Estados Unidos está en una clara confrontación con China que no es sólo comercial o económica, sino estratégica, en la que el ámbito militar tiene cada vez mayor importancia y en el que el dominio de las nuevas tecnologías digitales cobra una enorme relevancia. El enfrentamiento es ya sistémico y de valores.
Esa es la explicación de la política exterior de la nueva Administración Biden, reforzando esas alianzas en la región, pero también recuperando la virtualidad del vínculo atlántico con Europa, incluido el reforzamiento de la OTAN, para hacer frente a una Rusia cada vez más agresiva y antioccidental. Se trataría de conformar una alianza global de democracias frente a los sistemas autoritarios, basados en capitalismo de Estado y en sociedades controladas por el poder político.
La globalización y la digitalización han hecho mucho más complejas e interdependientes las cadenas de valor globales, pero también nos advierten de claras vulnerabilidades, como se ha visto con la pandemia del Covid-19. Volvemos a la puesta en valor de la autosuficiencia frente a dependencias excesivas de determinados productos o tecnologías. Y a la capacidad endógena de desarrollarlos.
El riesgo de “decoupling” entre un mundo con valores occidentales y otro con valores muy distintos está ahí, aunque la interdependencia sea aún muy grande y, en muchos casos, no necesariamente negativa.
En cualquier caso, la gran pugna va más allá de la economía en sentido estricto y se centra en la tecnología. El dominio de la inteligencia artificial, el blockchain, la nube, el big data o el machine learning va a ser -lo está siendo ya- el auténtico campo de batalla dónde se dirime el futuro. Una batalla que tiene diversos aspectos: grandes corporaciones tecnológicas (ámbito en el que Europa y España poco tenemos que decir ya), esfuerzo en I+D+i y en educación y formación, capacidad regulatoria y normativa (donde Europa sí tiene mucho que aportar), demanda solvente e infraestructuras para el desarrollo de las diferentes generaciones que irán sucediendo al 5G.
La respuesta de Europa (y de España) no puede ser otra que, desde nuestras capacidades, centrarnos en la digitalización de nuestra economía en todos los sectores y en nuestra vida cotidiana. Ese es el gran desafío que tenemos que abordar junto al que se deriva de la lucha contra el cambio climático y la descarbonización inteligente de nuestras economías.

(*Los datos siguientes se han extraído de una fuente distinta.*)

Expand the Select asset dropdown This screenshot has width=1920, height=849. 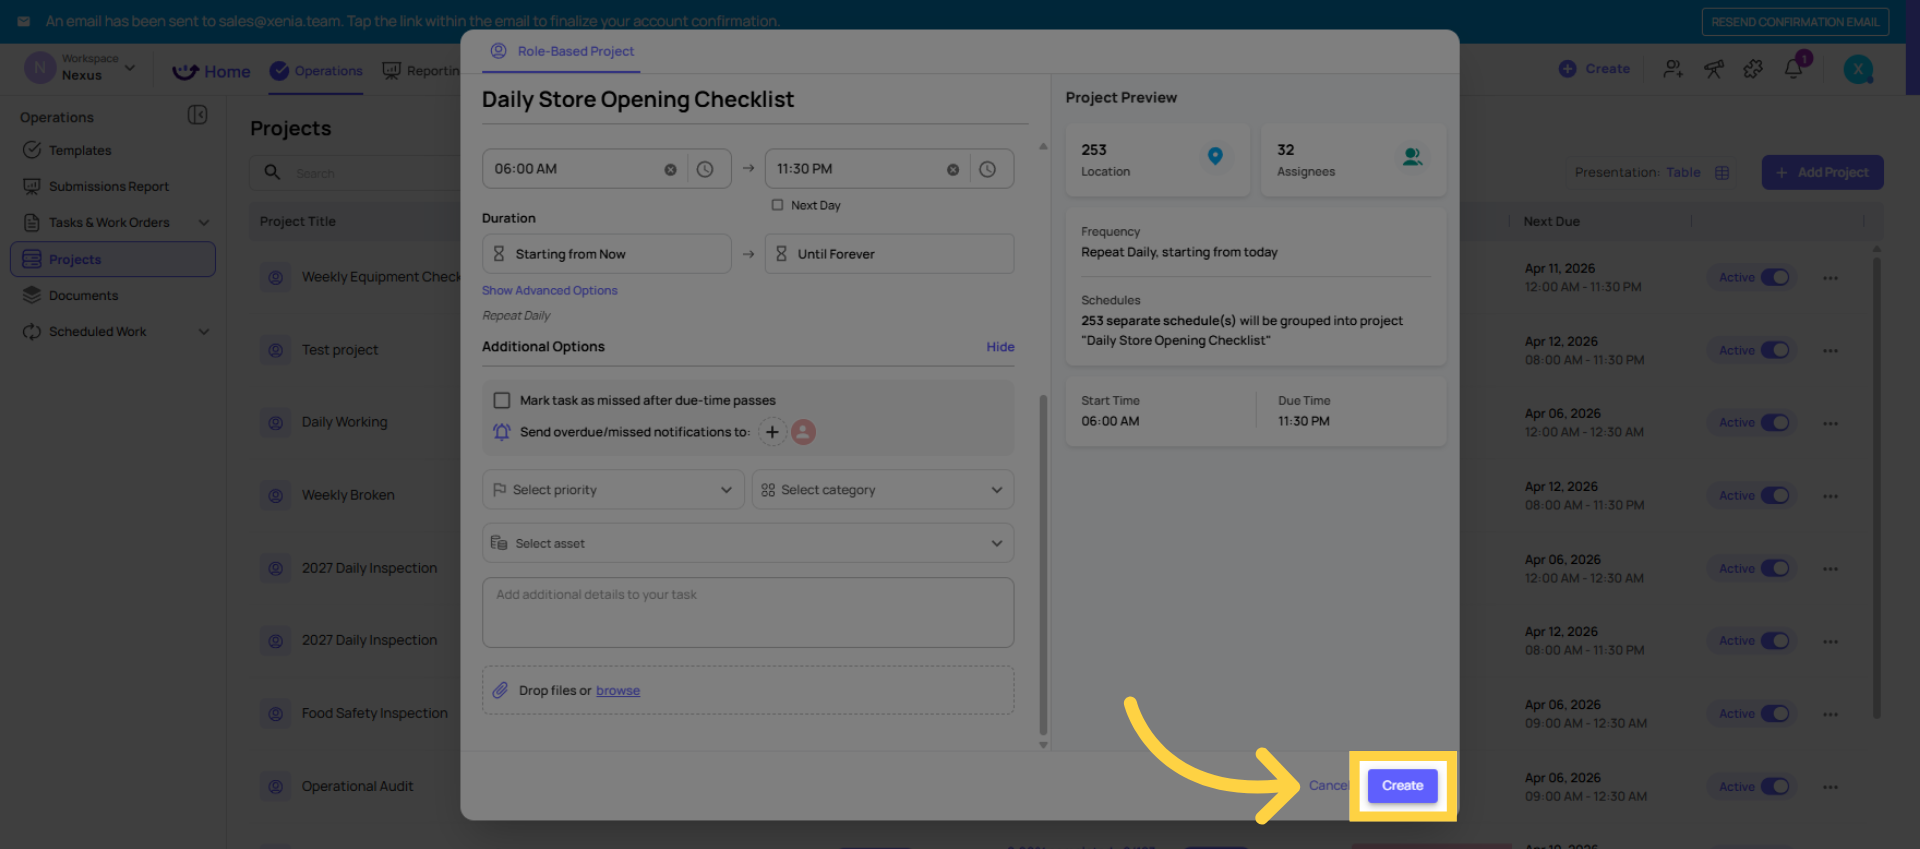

Si sabemos hacerlo, y para ello conformar consensos básicos es imprescindible, Europa y nuestro país, España, podemos jugar un papel relevante en un siglo que, aunque asiático, Occidente tiene aún mucho que decir. El mundo es ya post-occidental, pero nuestro sistema y nuestros valores son imprescindibles para un mundo más libre, abierto, justo y próspero.